I love all these characters and any fic about them will make me happy. If you already have an idea feel free to run with it. If you want extra prompts or ideas, that’s what this is for.
Yes please: gay stuff, outer space, magic. Non-con, dub-con, and mind control. Relationships where there’s a power imbalance but they also truly love each other and do the work to make it good. Relationships with size differences (not as in short human/tall human, as in human/building-sized dragon). Identity porn/any kind of reveal where the audience knows something and gets to enjoy watching the characters figure it out.
No thanks: Gore/body horror/graphic depictions of violence, embarrassment, extreme underage (teen characters having sex is fine), bodily fluids (except the usual ones for sex scenes), non-canon character death, mundane AUs.
Fandoms:
Doctrine of Labyrinths - Sarah Monette
Characters: Felix, Mildmay
The Doctrine of Labyrinths is a series of fantasy novels by Sarah Monette. It is set in the secondary world of Meduse and tells the story of the adventures of the wizard Felix Harrowgate and his half-brother, former assassin Mildmay the Fox.
Lush fantasy melodrama full of codependence and great hurt/comfort. I have gotten Felix/Mildmay fic before and will keep prompting more of it until the end of time (or until a TV adaptation turns this into a megafandom, whichever comes first). Gen about them is also welcome.
Prompts:
Sci-fi/cyberpunk AU. Make the hocuses into hackers, the magical curses into corrupted cybernetics, the petty thieves into data pirates. Could be the alternate version of a canon event, or a whole new SF-themed plot twist.
Missing scene from Felix and Mildmay’s journey across the continent in book 1, something where Felix has a bad turn and Mildmay successfully calms him down. Just lean all the way into the h/c in their weird-but-deep sibling bond.
Guilty frantic brothercest. (During a time in canon when they’re both mentally capable of consenting.) Especially if it’s already an ongoing situation when the story starts, so it’s not a story about how they fell into it but about how they can’t seem to get out.
If you are up for writing crossovers: it’s a crime that there are no Labyrinth crossovers yet. How would Felix and Mildmay face off against the Goblin King?
The Murderbot Diaries - Martha Wells
Characters: Murderbot
Science fiction series about an artificial construct designed as a Security Unit, which manages to override its governor module, thus enabling it to develop independence, which it primarily uses to watch media. As it spends more time with some caring humans, it starts developing human feelings, which it finds inconvenient.

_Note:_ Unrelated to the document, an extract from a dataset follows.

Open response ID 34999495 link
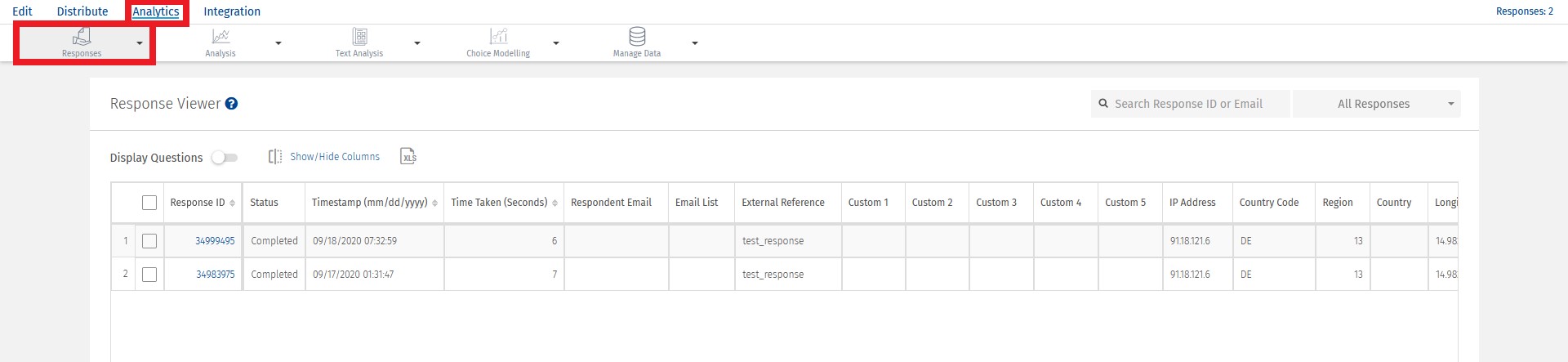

Ongoing sci-fi adventure in an interstellar corporate dystopia. Grumpy sarcastic Murderbot (it picked the name itself) just wants to be left alone to watch TV, but is smart and competent and keeps deciding it likes humans who need inconvenient rescues. No romance for Murderbot please, but go as hard as you want on the intense friendships it doesn’t want to admit it has.
Prompts:
Murderbot finds itself in charge of an impromptu So You Just Achieved Self-Determination, Now What? support group. Possible members: SecUnit Three, the unnamed ComfortUnit, original characters who hacked themselves independently and figured they were the only ones until they saw it on the news...

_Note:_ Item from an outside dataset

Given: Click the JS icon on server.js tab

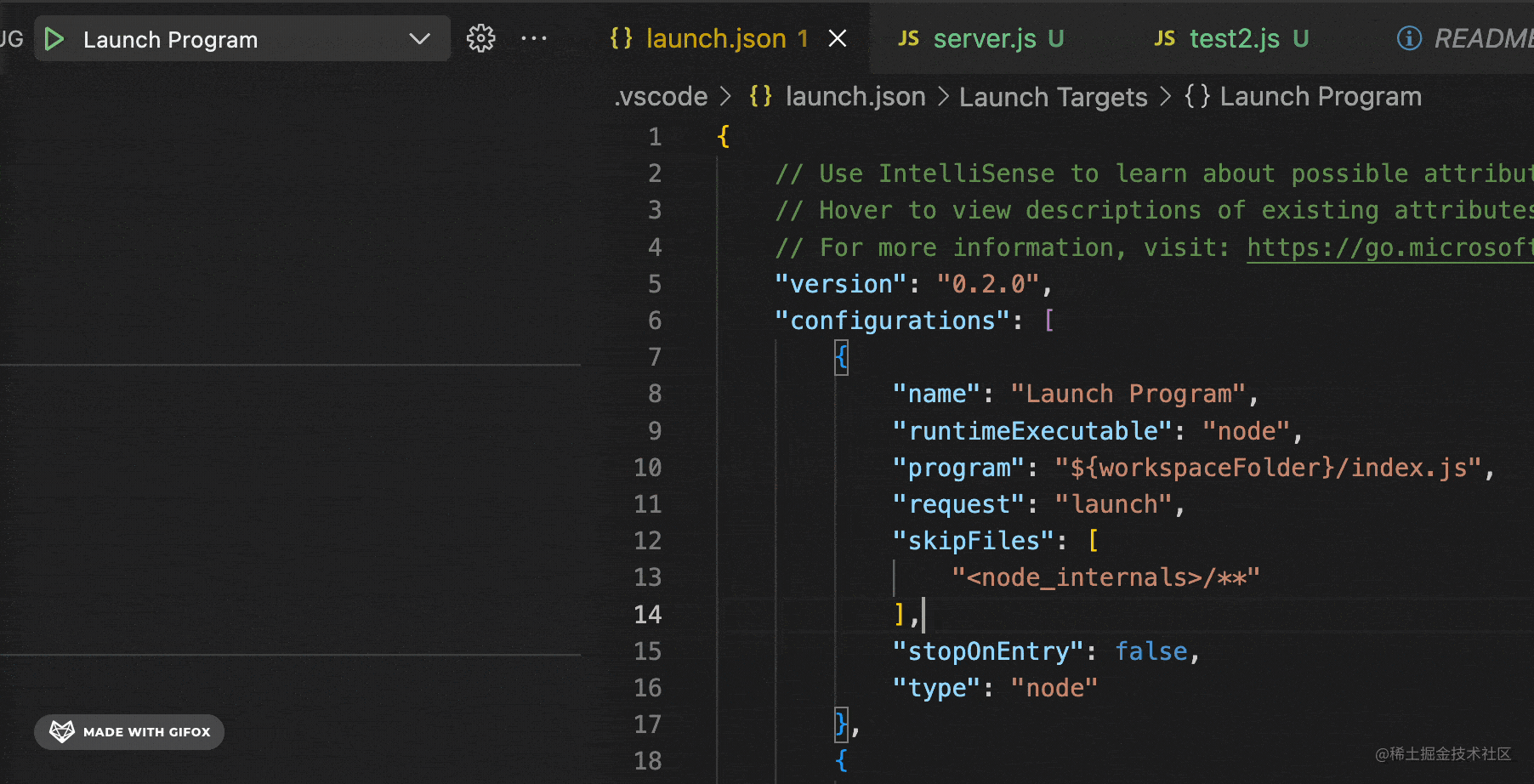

ART figures out that Murderbot enjoys very specific kinds of touch (low-key, platonic, comfort-seeking, non-threatening), and starts gleefully engineering situations where it can get some.

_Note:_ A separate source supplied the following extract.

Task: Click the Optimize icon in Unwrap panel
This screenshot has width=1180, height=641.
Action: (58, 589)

Murderbot’s love of Sanctuary Moon becomes public knowledge. Let’s see the reactions from SM fan forums, or in-universe cons, or the media company and its marketing department.
Leif & Thorn (Webcomic)
Characters: Any
Leif is a gardener in thrall to a mysterious debt, serving his native Sønheim at a foreign embassy. Thorn is a Knight of Ceannis who got severely burned while dragonslaying, and was rewarded with a cushy job guarding the embassy gates. Thorn doesn’t speak Leif’s language too well at first — but as they get to know each other, he finds a lot of reasons to learn.
Ongoing fantasy dramedy, with a cross-cultural romance and a great ensemble cast. (Read it here.) Leif/Thorn is canon. I’d love fic about them, and/or any romance (canon or not) that doesn’t break them up, and/or gen about anyone else.
Prompts:
Canon divergence AU where Thorn joined the Secret Order of Monster Hunters instead of the knights...and meets Leif while in the middle of a vampire-assassinating mission.
Holiday fic where Leif and Thorn share their traditions with each other. Warmth and fluffiness a plus.
Violet’s participation in fandom on the magic-crystal-internet. And maybe off of it, if a convention comes to town. What is magical-crystal-Yuletide like? Which series have split fandoms over badly-translated Ceannic-language dubs? Who else in the cast loves Violet’s fic without realizing she’s the one behind the pseudonym?
Tender, loving, slow-and-thorough Thorn/Kale. With Leif’s encouragement...or participation...or, depending on how you want to play it, direction.
Jeeves & Wooster
Characters: Jeeves, Wooster
Bertram Wooster, a well-intentioned, wealthy layabout, has a habit of getting himself into trouble and it’s up to his brilliant valet, Jeeves, to get him out.  
Completed TV adaptation of the books by P.G. Wodehouse, starring Hugh Laurie as Wooster and Stephen Fry as Jeeves. Funny, charming, impressively complicated for how low-stakes the outcomes are. Gen or Jeeves/Wooster romance (with or without any of these prompts) all welcome.
Prompts:
Magical AU where they’re supernatural creatures – fae, elves, angels, demons, nature spirits, things in that category – and still manage to have the same dynamic, over much more ethereal problems.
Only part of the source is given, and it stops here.